Material for the task section start

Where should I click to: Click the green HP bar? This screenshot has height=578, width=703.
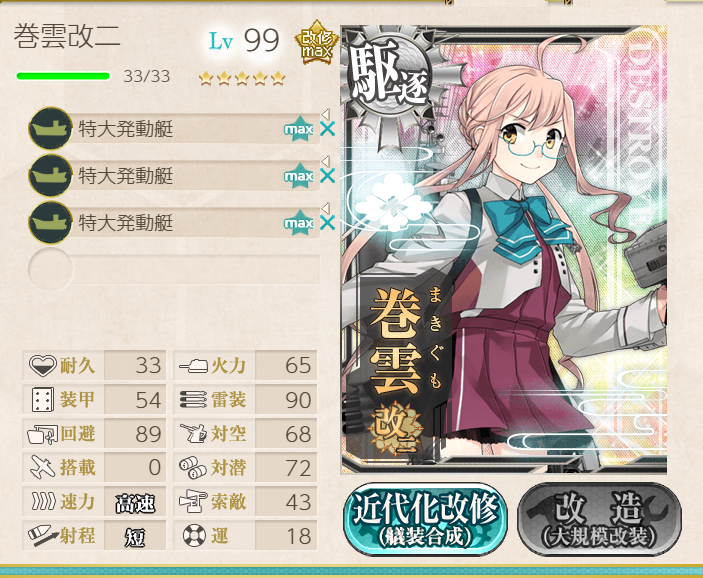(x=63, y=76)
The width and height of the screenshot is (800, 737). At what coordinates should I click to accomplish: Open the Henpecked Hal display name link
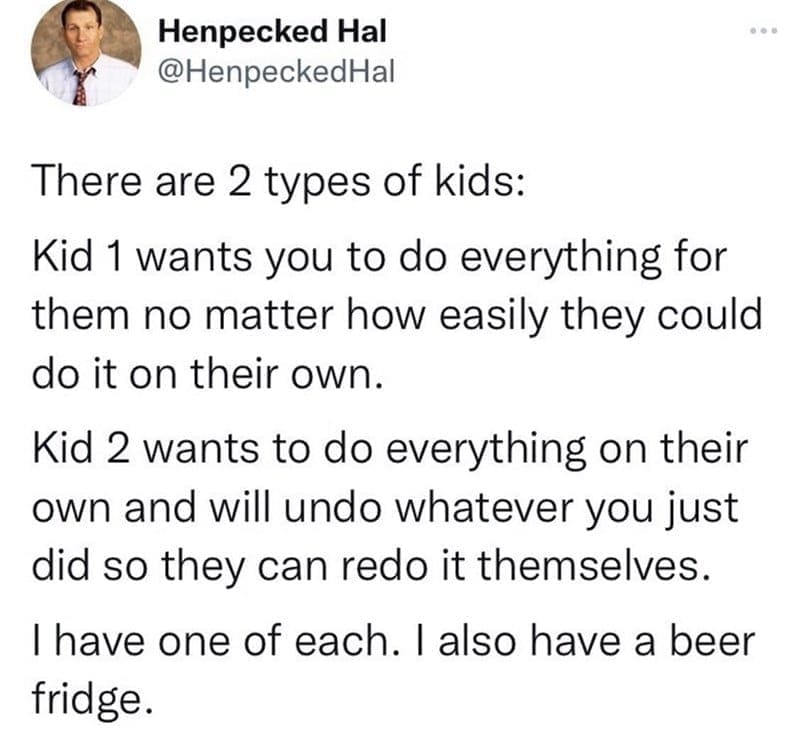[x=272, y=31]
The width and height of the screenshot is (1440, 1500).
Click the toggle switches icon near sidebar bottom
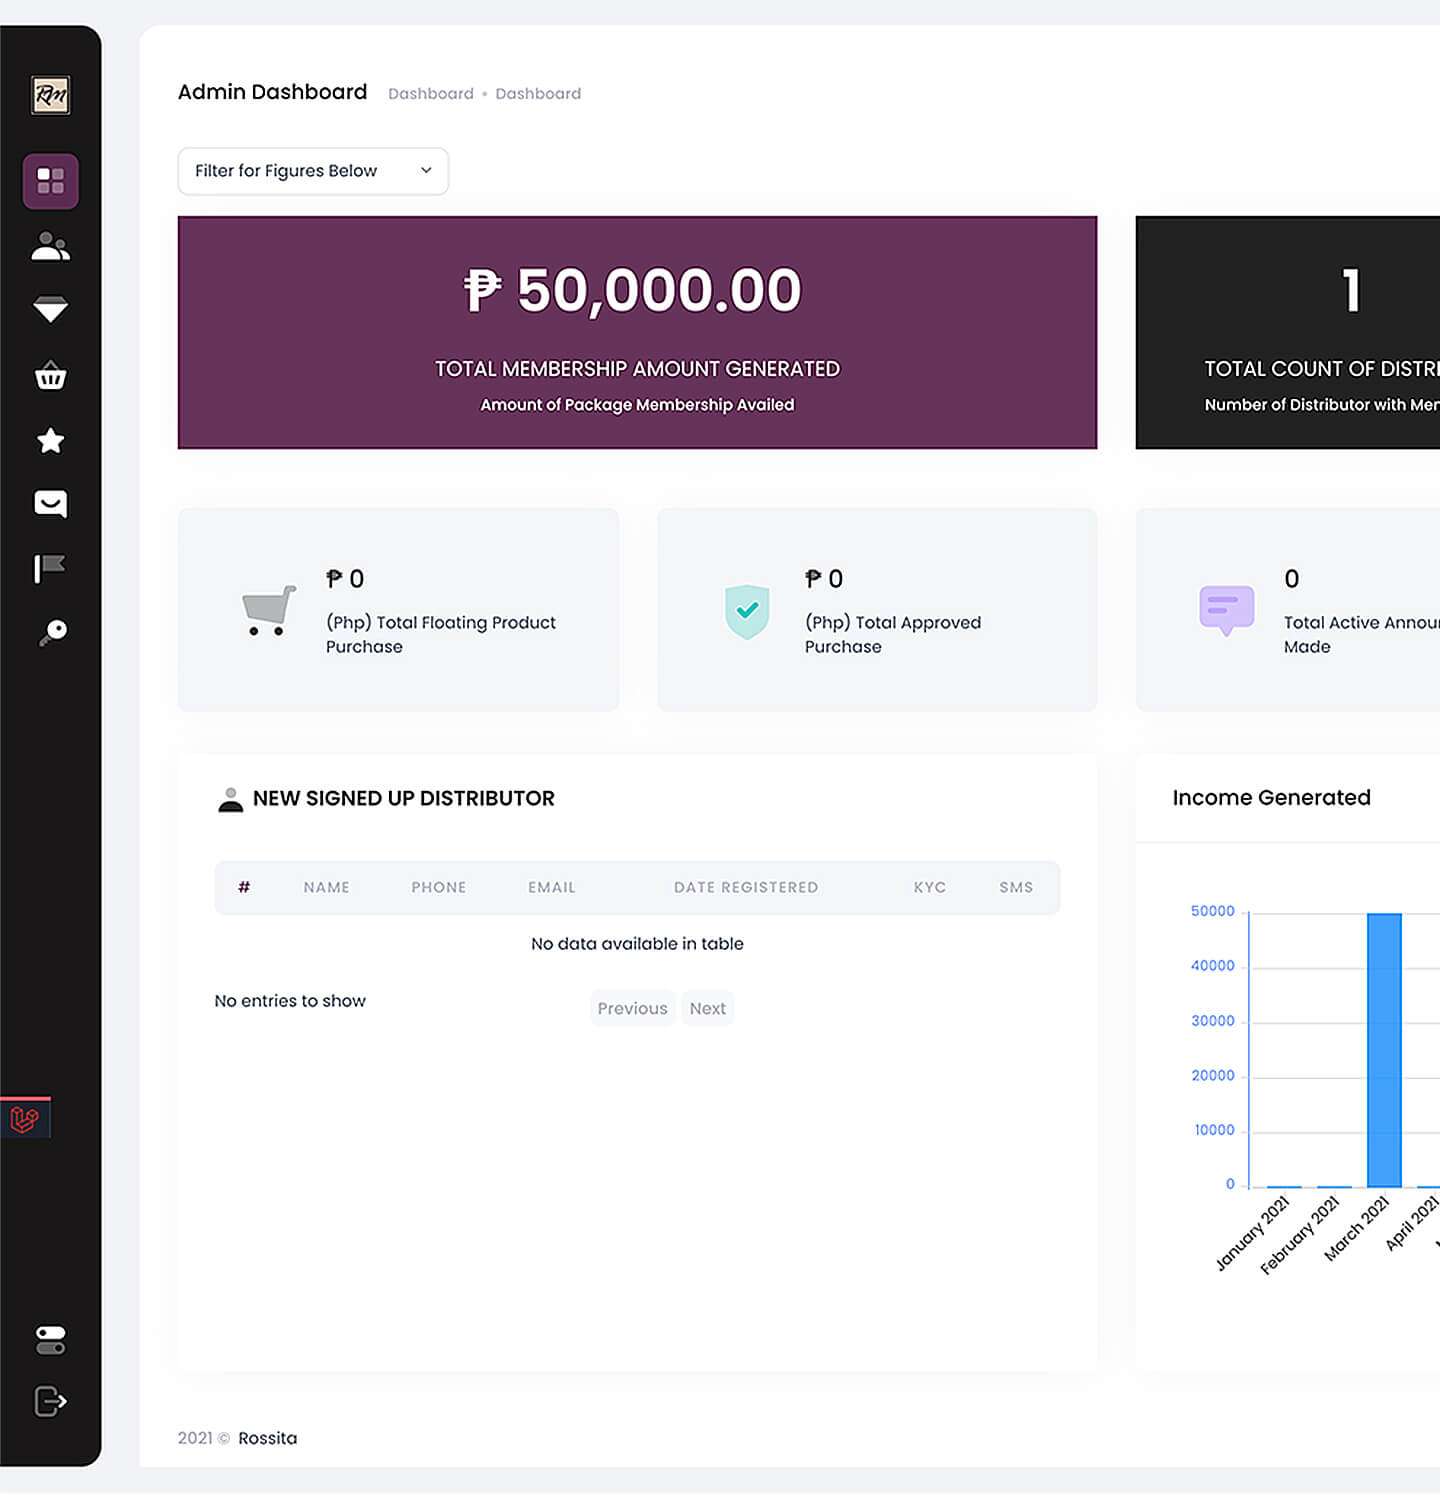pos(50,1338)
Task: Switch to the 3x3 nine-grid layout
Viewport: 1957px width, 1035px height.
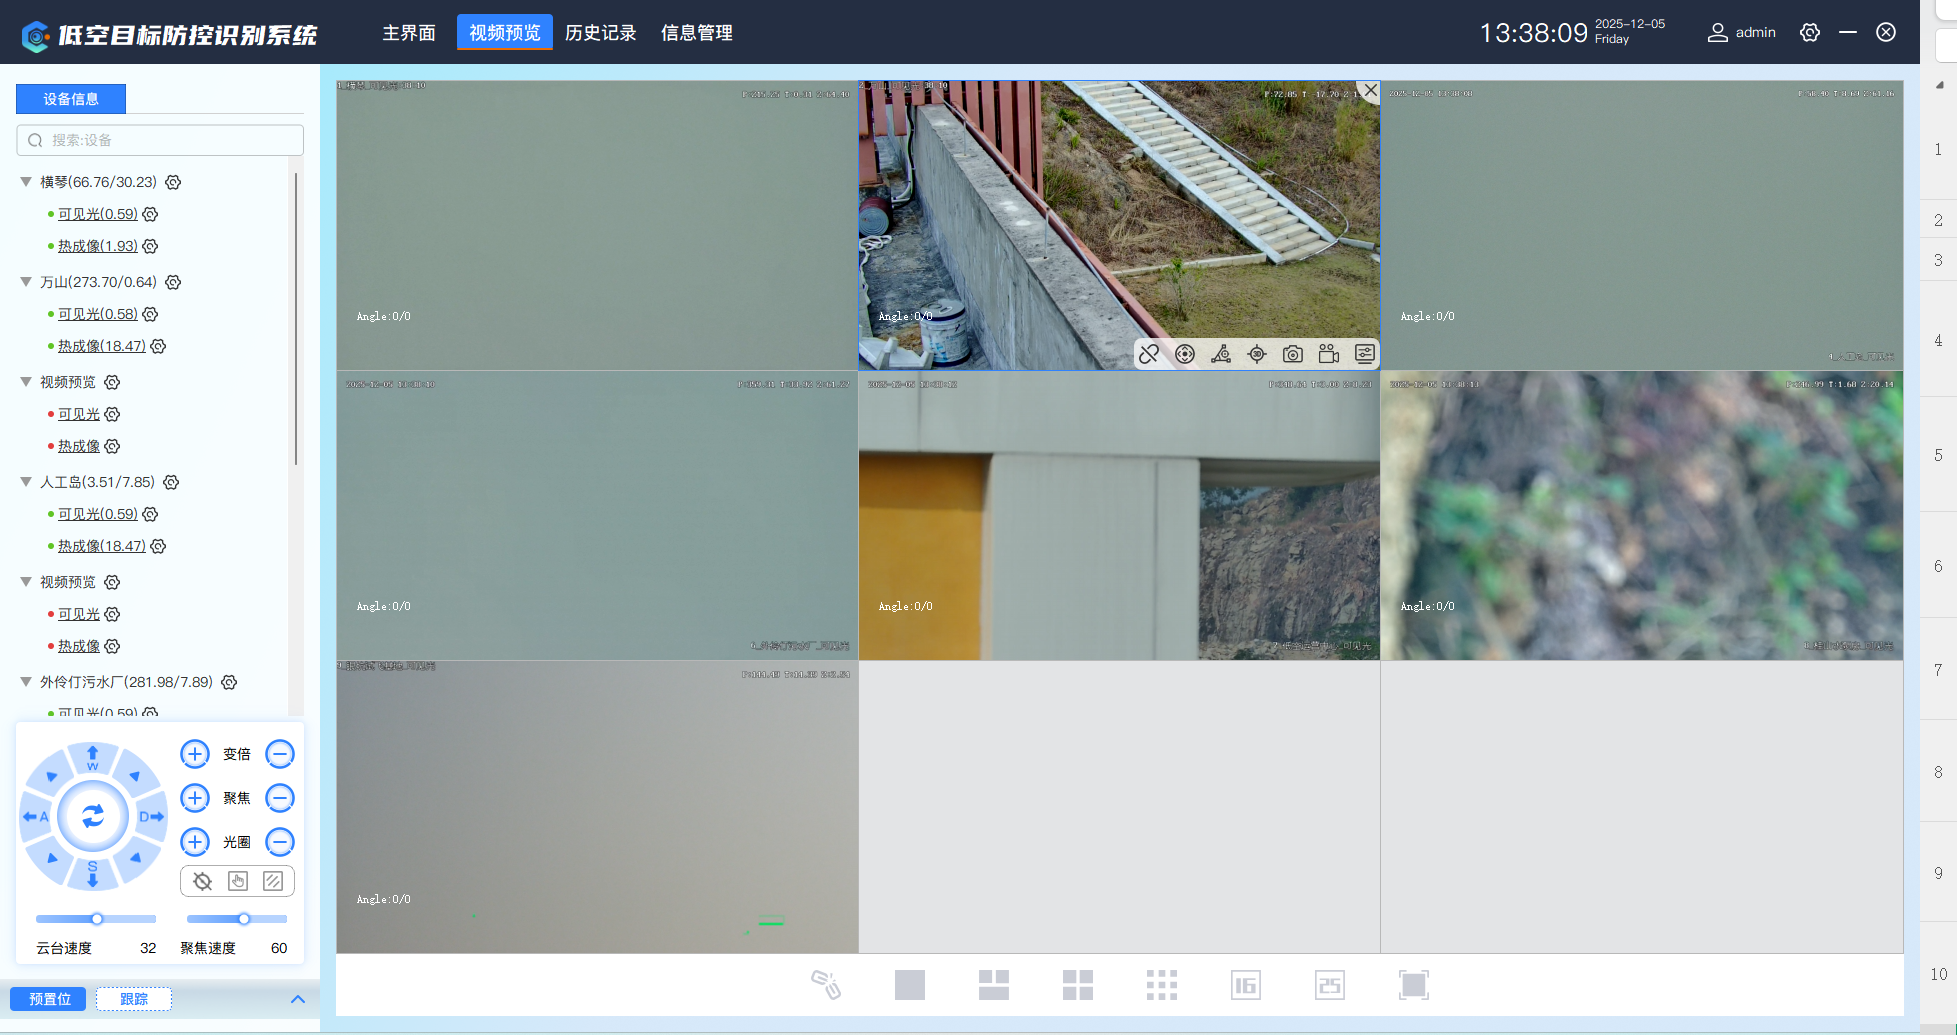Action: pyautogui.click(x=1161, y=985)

Material for the task section end

- Task instructions
Please give back every line above exactly as it stands, without pictures.

- Solution to this exercise
Where should I click to: Click the green HP bar? This screenshot has height=578, width=703.
(x=63, y=76)
The width and height of the screenshot is (800, 737). At what coordinates should I click to accomplish: Open the Henpecked Hal display name link
[x=272, y=31]
The width and height of the screenshot is (1440, 1500).
Click the toggle switches icon near sidebar bottom
pos(50,1338)
Task: Switch to the 3x3 nine-grid layout
Viewport: 1957px width, 1035px height.
Action: pyautogui.click(x=1161, y=985)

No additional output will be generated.